Vortrag: Jüdische Lebenswelten in Wien bis 1938 am Beispiel der Synagogen- und Bethausvereine
Veranstaltung des Wiener Stadt- und Landesarchivs zum Themenschwerpunkt im Wien Geschichte Wiki „Aspekte jüdischer Geschichte. Synagogen, Bethäuser, Vereine“ (in Kooperation mit dem Verein für Geschichte der Stadt Wien)
Vortragende: Dipl. Päd. Mag.a Shoshana Duizend-Jensen
12. März 2026, 18:00, Vortragssaal des Wiener Stadt- und Landesarchivs, Gasometer D, 11., Guglgasse 14 (4. Archivgeschoß; Zugang über Gasometer A und die Mall)
Teilnehmer: max. 80 , Voranmeldung bis spätestens 12.3.2026 über das Anmeldeformular auf unserer Website. Sie erhalten eine Bestätigung per E-Mail.

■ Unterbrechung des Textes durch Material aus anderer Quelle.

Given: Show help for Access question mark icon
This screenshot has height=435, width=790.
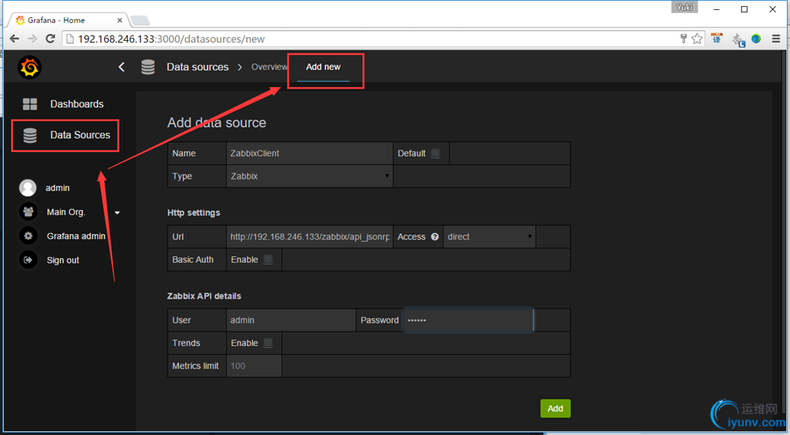Looking at the screenshot, I should click(x=435, y=237).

Der Vortrag beschäftigt sich mit der Entstehung eines eigenständigen, selbstbewussten jüdisch-religiösen Vereinslebens ab 1848. Diese tief traditionellen Lebenswelten erstreckten sich von kleinen Betstuben bis zum Leopoldstädter Tempel, von einer durch Migration geprägten Bethauskultur bis zu monumentalen Sakralbauten. Während der Pogrome des März und November 1938 kam es zur vollständigen Auslöschung des institutionellen jüdischen Lebens. Bethäuser und Synagogen wurden zerstört oder zweckentfremdet, das Vermögen der Vereine arisiert. Die jüdische Gemeinde Wiens hat sich davon bis heute nicht erholt.